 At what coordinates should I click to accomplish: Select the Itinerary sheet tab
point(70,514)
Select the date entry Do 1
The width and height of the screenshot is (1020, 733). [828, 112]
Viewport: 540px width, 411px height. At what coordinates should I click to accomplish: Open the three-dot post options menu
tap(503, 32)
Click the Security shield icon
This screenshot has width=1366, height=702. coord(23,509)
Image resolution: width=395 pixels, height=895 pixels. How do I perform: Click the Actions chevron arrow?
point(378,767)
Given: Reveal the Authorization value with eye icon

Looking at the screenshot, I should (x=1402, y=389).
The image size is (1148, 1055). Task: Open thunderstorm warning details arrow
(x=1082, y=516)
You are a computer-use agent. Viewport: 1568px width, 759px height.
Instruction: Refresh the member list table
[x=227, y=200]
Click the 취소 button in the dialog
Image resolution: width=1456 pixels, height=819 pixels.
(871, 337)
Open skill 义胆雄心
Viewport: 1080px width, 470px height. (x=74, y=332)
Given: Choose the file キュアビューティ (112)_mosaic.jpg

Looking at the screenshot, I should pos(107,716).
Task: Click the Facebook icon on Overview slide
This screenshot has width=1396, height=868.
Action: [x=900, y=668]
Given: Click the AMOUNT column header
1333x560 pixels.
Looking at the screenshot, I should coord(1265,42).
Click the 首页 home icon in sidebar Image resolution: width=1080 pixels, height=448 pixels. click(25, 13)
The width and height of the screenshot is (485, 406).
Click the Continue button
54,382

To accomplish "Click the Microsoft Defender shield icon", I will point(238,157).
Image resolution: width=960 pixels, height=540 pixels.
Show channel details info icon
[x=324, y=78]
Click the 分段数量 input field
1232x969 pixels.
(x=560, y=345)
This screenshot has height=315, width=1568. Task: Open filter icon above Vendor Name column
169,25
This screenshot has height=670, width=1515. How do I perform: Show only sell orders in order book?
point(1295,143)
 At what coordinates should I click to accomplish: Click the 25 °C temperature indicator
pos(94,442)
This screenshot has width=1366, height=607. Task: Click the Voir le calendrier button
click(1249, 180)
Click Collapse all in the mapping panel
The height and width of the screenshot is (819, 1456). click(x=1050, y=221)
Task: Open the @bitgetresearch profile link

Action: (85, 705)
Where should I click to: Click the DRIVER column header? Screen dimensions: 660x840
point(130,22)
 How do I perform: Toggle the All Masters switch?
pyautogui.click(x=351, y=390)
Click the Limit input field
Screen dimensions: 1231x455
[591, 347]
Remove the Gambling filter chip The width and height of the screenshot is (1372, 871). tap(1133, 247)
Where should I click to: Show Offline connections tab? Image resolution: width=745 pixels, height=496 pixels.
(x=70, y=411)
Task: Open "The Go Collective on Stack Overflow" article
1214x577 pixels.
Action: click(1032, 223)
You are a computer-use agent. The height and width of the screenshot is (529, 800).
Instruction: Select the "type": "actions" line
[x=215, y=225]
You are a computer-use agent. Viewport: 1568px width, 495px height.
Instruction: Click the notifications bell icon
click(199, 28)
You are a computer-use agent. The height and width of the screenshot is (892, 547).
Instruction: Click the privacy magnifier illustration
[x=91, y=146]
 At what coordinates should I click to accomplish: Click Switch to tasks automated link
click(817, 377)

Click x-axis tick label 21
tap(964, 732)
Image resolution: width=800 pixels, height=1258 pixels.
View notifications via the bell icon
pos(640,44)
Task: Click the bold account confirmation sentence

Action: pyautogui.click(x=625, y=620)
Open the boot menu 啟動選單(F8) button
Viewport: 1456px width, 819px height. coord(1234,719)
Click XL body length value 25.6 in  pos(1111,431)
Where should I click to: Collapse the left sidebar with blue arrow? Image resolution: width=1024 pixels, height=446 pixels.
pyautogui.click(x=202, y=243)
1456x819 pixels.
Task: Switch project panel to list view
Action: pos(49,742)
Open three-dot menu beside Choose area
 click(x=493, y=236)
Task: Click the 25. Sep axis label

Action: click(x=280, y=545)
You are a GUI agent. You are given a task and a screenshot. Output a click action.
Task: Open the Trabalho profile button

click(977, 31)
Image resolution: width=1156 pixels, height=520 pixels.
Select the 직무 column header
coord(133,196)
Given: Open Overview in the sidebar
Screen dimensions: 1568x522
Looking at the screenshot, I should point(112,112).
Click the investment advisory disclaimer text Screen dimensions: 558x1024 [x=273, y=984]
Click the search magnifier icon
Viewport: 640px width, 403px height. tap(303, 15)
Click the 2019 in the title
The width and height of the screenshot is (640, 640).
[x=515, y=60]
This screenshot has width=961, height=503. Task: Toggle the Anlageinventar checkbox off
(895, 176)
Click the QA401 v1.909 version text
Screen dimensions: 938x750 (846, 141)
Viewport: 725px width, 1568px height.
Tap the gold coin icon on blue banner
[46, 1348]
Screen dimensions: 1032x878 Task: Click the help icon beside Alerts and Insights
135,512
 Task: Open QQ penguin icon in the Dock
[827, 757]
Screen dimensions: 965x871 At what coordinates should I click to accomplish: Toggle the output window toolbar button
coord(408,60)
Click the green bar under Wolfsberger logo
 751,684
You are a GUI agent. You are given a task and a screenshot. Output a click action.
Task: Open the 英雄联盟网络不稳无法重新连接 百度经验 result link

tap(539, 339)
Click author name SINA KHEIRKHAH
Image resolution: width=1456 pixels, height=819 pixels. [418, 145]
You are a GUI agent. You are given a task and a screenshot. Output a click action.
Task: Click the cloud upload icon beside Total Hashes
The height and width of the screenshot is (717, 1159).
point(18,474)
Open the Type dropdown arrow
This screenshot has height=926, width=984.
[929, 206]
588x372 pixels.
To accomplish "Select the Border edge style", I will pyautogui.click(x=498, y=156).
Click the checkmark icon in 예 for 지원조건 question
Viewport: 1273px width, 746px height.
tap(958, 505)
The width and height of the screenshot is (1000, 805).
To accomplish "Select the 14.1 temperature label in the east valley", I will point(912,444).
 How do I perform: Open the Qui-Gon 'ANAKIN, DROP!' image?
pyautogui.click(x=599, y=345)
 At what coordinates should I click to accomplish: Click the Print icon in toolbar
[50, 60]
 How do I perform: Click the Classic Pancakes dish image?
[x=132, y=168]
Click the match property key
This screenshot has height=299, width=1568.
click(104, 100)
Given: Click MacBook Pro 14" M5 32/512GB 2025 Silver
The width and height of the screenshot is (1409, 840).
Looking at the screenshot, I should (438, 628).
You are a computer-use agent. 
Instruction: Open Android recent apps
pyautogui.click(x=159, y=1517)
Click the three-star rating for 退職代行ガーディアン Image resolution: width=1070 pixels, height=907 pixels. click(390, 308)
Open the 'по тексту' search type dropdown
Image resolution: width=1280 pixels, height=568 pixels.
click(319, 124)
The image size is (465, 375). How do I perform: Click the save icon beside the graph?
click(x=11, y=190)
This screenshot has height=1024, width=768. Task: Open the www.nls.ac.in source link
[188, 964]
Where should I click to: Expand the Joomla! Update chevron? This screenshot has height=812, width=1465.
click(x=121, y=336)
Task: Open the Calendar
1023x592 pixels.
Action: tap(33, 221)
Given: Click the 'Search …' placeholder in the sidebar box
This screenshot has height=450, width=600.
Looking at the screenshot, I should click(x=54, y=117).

::::::

■ **OBJECTIVE**
Edit the rows above by changing "Continue button" to "Next button" and leaving every other part unchanged.

■ **RESULT OF THIS TASK**
 At what coordinates should I click to accomplish: Select the Itinerary sheet tab
point(70,514)
Select the date entry Do 1
The width and height of the screenshot is (1020, 733). [828, 112]
Viewport: 540px width, 411px height. At what coordinates should I click to accomplish: Open the three-dot post options menu
tap(503, 32)
Click the Security shield icon
This screenshot has width=1366, height=702. coord(23,509)
Image resolution: width=395 pixels, height=895 pixels. How do I perform: Click the Actions chevron arrow?
point(378,767)
Given: Reveal the Authorization value with eye icon

Looking at the screenshot, I should (x=1402, y=389).
The image size is (1148, 1055). Task: Open thunderstorm warning details arrow
(x=1082, y=516)
You are a computer-use agent. Viewport: 1568px width, 759px height.
Instruction: Refresh the member list table
[x=227, y=200]
Click the 취소 button in the dialog
Image resolution: width=1456 pixels, height=819 pixels.
(871, 337)
Open skill 义胆雄心
Viewport: 1080px width, 470px height. (x=74, y=332)
Given: Choose the file キュアビューティ (112)_mosaic.jpg

Looking at the screenshot, I should pos(107,716).
Task: Click the Facebook icon on Overview slide
This screenshot has width=1396, height=868.
Action: [x=900, y=668]
Given: Click the AMOUNT column header
1333x560 pixels.
Looking at the screenshot, I should coord(1265,42).
Click the 首页 home icon in sidebar Image resolution: width=1080 pixels, height=448 pixels. click(25, 13)
The width and height of the screenshot is (485, 406).
Click the Next button
54,382

To accomplish "Click the Microsoft Defender shield icon", I will point(238,157).
Image resolution: width=960 pixels, height=540 pixels.
Show channel details info icon
[x=324, y=78]
Click the 分段数量 input field
1232x969 pixels.
(x=560, y=345)
This screenshot has height=315, width=1568. Task: Open filter icon above Vendor Name column
169,25
This screenshot has height=670, width=1515. How do I perform: Show only sell orders in order book?
point(1295,143)
 At what coordinates should I click to accomplish: Click the 25 °C temperature indicator
pos(94,442)
This screenshot has width=1366, height=607. Task: Click the Voir le calendrier button
click(1249, 180)
Click Collapse all in the mapping panel
The height and width of the screenshot is (819, 1456). click(x=1050, y=221)
Task: Open the @bitgetresearch profile link

Action: (85, 705)
Where should I click to: Click the DRIVER column header? Screen dimensions: 660x840
point(130,22)
 How do I perform: Toggle the All Masters switch?
pyautogui.click(x=351, y=390)
Click the Limit input field
Screen dimensions: 1231x455
[591, 347]
Remove the Gambling filter chip The width and height of the screenshot is (1372, 871). tap(1133, 247)
Where should I click to: Show Offline connections tab? Image resolution: width=745 pixels, height=496 pixels.
(x=70, y=411)
Task: Open "The Go Collective on Stack Overflow" article
1214x577 pixels.
Action: click(1032, 223)
You are a computer-use agent. The height and width of the screenshot is (529, 800).
Instruction: Select the "type": "actions" line
[x=215, y=225]
You are a computer-use agent. Viewport: 1568px width, 495px height.
Instruction: Click the notifications bell icon
click(199, 28)
You are a computer-use agent. The height and width of the screenshot is (892, 547).
Instruction: Click the privacy magnifier illustration
[x=91, y=146]
 At what coordinates should I click to accomplish: Click Switch to tasks automated link
click(817, 377)

Click x-axis tick label 21
tap(964, 732)
Image resolution: width=800 pixels, height=1258 pixels.
View notifications via the bell icon
pos(640,44)
Task: Click the bold account confirmation sentence

Action: pyautogui.click(x=625, y=620)
Open the boot menu 啟動選單(F8) button
Viewport: 1456px width, 819px height. coord(1234,719)
Click XL body length value 25.6 in  pos(1111,431)
Where should I click to: Collapse the left sidebar with blue arrow? Image resolution: width=1024 pixels, height=446 pixels.
pyautogui.click(x=202, y=243)
1456x819 pixels.
Task: Switch project panel to list view
Action: pos(49,742)
Open three-dot menu beside Choose area
 click(x=493, y=236)
Task: Click the 25. Sep axis label

Action: click(x=280, y=545)
You are a GUI agent. You are given a task and a screenshot. Output a click action.
Task: Open the Trabalho profile button

click(977, 31)
Image resolution: width=1156 pixels, height=520 pixels.
Select the 직무 column header
coord(133,196)
Given: Open Overview in the sidebar
Screen dimensions: 1568x522
Looking at the screenshot, I should point(112,112).
Click the investment advisory disclaimer text Screen dimensions: 558x1024 [x=273, y=984]
Click the search magnifier icon
Viewport: 640px width, 403px height. tap(303, 15)
Click the 2019 in the title
The width and height of the screenshot is (640, 640).
[x=515, y=60]
This screenshot has width=961, height=503. Task: Toggle the Anlageinventar checkbox off
(895, 176)
Click the QA401 v1.909 version text
Screen dimensions: 938x750 (846, 141)
Viewport: 725px width, 1568px height.
Tap the gold coin icon on blue banner
[46, 1348]
Screen dimensions: 1032x878 Task: Click the help icon beside Alerts and Insights
135,512
 Task: Open QQ penguin icon in the Dock
[827, 757]
Screen dimensions: 965x871 At what coordinates should I click to accomplish: Toggle the output window toolbar button
coord(408,60)
Click the green bar under Wolfsberger logo
 751,684
You are a GUI agent. You are given a task and a screenshot. Output a click action.
Task: Open the 英雄联盟网络不稳无法重新连接 百度经验 result link

tap(539, 339)
Click author name SINA KHEIRKHAH
Image resolution: width=1456 pixels, height=819 pixels. [418, 145]
You are a GUI agent. You are given a task and a screenshot. Output a click action.
Task: Click the cloud upload icon beside Total Hashes
The height and width of the screenshot is (717, 1159).
point(18,474)
Open the Type dropdown arrow
This screenshot has height=926, width=984.
[929, 206]
588x372 pixels.
To accomplish "Select the Border edge style", I will pyautogui.click(x=498, y=156).
Click the checkmark icon in 예 for 지원조건 question
Viewport: 1273px width, 746px height.
tap(958, 505)
The width and height of the screenshot is (1000, 805).
To accomplish "Select the 14.1 temperature label in the east valley", I will point(912,444).
 How do I perform: Open the Qui-Gon 'ANAKIN, DROP!' image?
pyautogui.click(x=599, y=345)
 At what coordinates should I click to accomplish: Click the Print icon in toolbar
[50, 60]
 How do I perform: Click the Classic Pancakes dish image?
[x=132, y=168]
Click the match property key
This screenshot has height=299, width=1568.
click(104, 100)
Given: Click MacBook Pro 14" M5 32/512GB 2025 Silver
The width and height of the screenshot is (1409, 840).
Looking at the screenshot, I should (438, 628).
You are a computer-use agent. 
Instruction: Open Android recent apps
pyautogui.click(x=159, y=1517)
Click the three-star rating for 退職代行ガーディアン Image resolution: width=1070 pixels, height=907 pixels. click(390, 308)
Open the 'по тексту' search type dropdown
Image resolution: width=1280 pixels, height=568 pixels.
click(319, 124)
The image size is (465, 375). How do I perform: Click the save icon beside the graph?
click(x=11, y=190)
This screenshot has height=1024, width=768. Task: Open the www.nls.ac.in source link
[188, 964]
Where should I click to: Expand the Joomla! Update chevron? This screenshot has height=812, width=1465.
click(x=121, y=336)
Task: Open the Calendar
1023x592 pixels.
Action: tap(33, 221)
Given: Click the 'Search …' placeholder in the sidebar box
This screenshot has height=450, width=600.
Looking at the screenshot, I should click(x=54, y=117).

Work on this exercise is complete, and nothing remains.